Pick Your Own Peppers
Want to grow your own peppers at home? Good news, they’re easy to grow and a favorite for many gardeners!
- Peppers grow best in warm weather after the threat of frost has passed and temperatures stay above 50 degrees at night (generally late May to early June are ideal planting times).
- Peppers can be planted in pots or in the ground. If planting in the ground, place seeds 14-18 inches apart.
- Fertilize the soil and apply supplemental fertilizer, as needed, as they start to grow.
- Water plants regularly, keeping them moist. Watering is especially needed during our 100 degree weeks in July!
When you’re ready to harvest, cut peppers off the vine to avoid damaging the plant. Bell peppers are often harvested when they are green but if you want sweeter peppers, leave them on the vine to ripen; they will eventually turn red if left to mature.
Now that you’ve got an endless supply of peppers growing in your backyard (or purchased from a local farmers market or grocery store), it’s time to get cooking! Peppers go great in a wide variety of recipes and add a pop of color to any dish. Serve them raw, roasted, sautéed, or grilled. Try this fun twist on Philly Cheese Steaks for a new way to serve bell peppers; it’s sure to be a new family favorite!
Philly Cheese-Stuffed Peppers
Recipe Adapted from: Peace+Love+LowCarb
1 pkg (6oz) thinly sliced deli roast beef*
4 slices reduced-fat provolone cheese
4 medium bell peppers, any color
1 large onion
1 pkg (8oz) sliced mushrooms
1 Tbsp extra virgin olive oil
1 Tbsp minced garlic
Salt and pepper, to taste
- Preheat oven to 400° F. Cut the tops off the peppers and remove the ribs and seeds. Reserve tops.
- Dice reserved tops of peppers and onion. Over medium-high heat, sauté pepper tops, onion, and mushrooms with olive oil, garlic, salt and pepper until vegetables start to become tender and onions translucent.
- Slice roast beef into thin strips and add to the onion/mushroom/pepper mixture. Let cook for 5-10 minutes, or until heated through.
- Line the bottom of each bell pepper with ½ slice of provolone cheese. You can also use shredded provolone cheese.
- Fill fully with roast beef mixture.
- Top each pepper with other ½ slice of provolone cheese.
- Bake 25-30 minutes or until cheese is melted and peppers are tender.

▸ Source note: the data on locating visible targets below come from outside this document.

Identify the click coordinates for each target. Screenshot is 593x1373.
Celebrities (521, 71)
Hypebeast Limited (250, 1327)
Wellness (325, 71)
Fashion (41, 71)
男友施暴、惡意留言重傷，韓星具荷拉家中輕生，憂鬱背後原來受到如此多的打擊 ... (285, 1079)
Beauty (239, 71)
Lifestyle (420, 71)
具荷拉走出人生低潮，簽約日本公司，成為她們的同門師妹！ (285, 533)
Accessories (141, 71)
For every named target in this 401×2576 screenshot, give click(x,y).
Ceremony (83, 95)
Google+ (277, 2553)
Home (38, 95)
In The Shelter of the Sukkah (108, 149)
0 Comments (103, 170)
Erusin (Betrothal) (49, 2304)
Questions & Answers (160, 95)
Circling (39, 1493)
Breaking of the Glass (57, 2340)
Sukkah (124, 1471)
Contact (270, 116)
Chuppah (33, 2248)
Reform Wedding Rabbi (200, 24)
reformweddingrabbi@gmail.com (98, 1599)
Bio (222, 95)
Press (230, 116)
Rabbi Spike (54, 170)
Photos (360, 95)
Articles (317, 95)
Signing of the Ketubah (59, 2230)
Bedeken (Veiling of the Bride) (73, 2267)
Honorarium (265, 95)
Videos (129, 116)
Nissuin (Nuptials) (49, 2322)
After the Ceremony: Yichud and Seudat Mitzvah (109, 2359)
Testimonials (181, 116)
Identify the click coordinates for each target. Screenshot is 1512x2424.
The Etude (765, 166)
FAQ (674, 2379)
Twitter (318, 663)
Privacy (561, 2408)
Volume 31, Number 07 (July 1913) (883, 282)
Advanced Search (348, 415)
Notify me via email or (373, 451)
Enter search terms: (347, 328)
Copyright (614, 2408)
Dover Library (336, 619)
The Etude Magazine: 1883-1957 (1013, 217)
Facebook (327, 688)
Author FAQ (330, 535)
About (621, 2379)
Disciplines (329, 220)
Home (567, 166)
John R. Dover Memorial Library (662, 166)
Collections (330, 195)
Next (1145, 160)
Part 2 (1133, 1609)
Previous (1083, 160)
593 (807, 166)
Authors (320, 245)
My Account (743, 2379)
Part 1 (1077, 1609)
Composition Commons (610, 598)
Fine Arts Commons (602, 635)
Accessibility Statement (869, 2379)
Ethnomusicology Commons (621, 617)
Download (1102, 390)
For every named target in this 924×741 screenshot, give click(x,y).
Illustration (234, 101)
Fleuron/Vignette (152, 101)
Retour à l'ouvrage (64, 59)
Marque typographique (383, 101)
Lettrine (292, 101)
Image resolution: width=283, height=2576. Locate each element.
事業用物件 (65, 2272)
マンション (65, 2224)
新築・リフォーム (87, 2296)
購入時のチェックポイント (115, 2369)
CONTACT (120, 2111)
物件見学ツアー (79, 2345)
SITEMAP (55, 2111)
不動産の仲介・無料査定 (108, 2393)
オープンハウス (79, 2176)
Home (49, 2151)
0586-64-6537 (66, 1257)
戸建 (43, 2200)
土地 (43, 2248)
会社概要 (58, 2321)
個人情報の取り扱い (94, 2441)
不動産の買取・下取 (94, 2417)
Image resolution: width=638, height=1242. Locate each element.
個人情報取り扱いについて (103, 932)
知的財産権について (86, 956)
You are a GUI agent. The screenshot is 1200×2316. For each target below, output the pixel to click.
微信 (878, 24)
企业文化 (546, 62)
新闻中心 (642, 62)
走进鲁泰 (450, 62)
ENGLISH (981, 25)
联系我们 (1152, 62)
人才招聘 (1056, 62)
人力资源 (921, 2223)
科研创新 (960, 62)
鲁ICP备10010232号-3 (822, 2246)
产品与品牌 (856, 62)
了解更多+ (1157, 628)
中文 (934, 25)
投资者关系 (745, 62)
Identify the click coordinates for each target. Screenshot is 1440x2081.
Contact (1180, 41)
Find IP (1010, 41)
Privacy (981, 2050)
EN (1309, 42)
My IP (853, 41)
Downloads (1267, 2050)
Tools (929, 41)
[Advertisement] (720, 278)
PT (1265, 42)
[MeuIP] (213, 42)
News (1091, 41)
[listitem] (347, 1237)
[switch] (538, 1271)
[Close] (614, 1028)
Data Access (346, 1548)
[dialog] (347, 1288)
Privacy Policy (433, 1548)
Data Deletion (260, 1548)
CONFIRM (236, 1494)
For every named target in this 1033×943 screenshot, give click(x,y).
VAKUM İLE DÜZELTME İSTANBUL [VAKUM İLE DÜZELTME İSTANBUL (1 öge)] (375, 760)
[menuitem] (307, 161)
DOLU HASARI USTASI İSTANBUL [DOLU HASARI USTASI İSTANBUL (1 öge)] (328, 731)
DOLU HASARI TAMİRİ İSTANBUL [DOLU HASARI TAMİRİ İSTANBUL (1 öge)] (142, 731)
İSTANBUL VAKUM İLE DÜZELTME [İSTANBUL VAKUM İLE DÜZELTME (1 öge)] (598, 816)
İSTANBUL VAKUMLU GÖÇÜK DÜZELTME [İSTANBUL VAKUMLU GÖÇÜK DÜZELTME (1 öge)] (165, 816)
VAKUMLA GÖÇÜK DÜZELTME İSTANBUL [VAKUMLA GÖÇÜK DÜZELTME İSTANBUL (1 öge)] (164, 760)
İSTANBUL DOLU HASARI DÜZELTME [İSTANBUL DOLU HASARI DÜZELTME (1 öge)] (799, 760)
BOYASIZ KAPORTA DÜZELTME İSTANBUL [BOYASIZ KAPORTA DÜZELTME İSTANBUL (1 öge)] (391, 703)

Notes: Green bell peppers are traditionally used in Philly Cheese Steaks, but any color pepper (red, green, yellow, and/or orange) tastes great with this recipe.
For a printer friendly recipe, click here.
*Try to purchase deli meats that do not have added preservatives, nitrates, nitrites, or other unnecessary ingredients. Hormel Natural Choice and Applegate Naturals both have natural deli roast beef and are available locally in stores.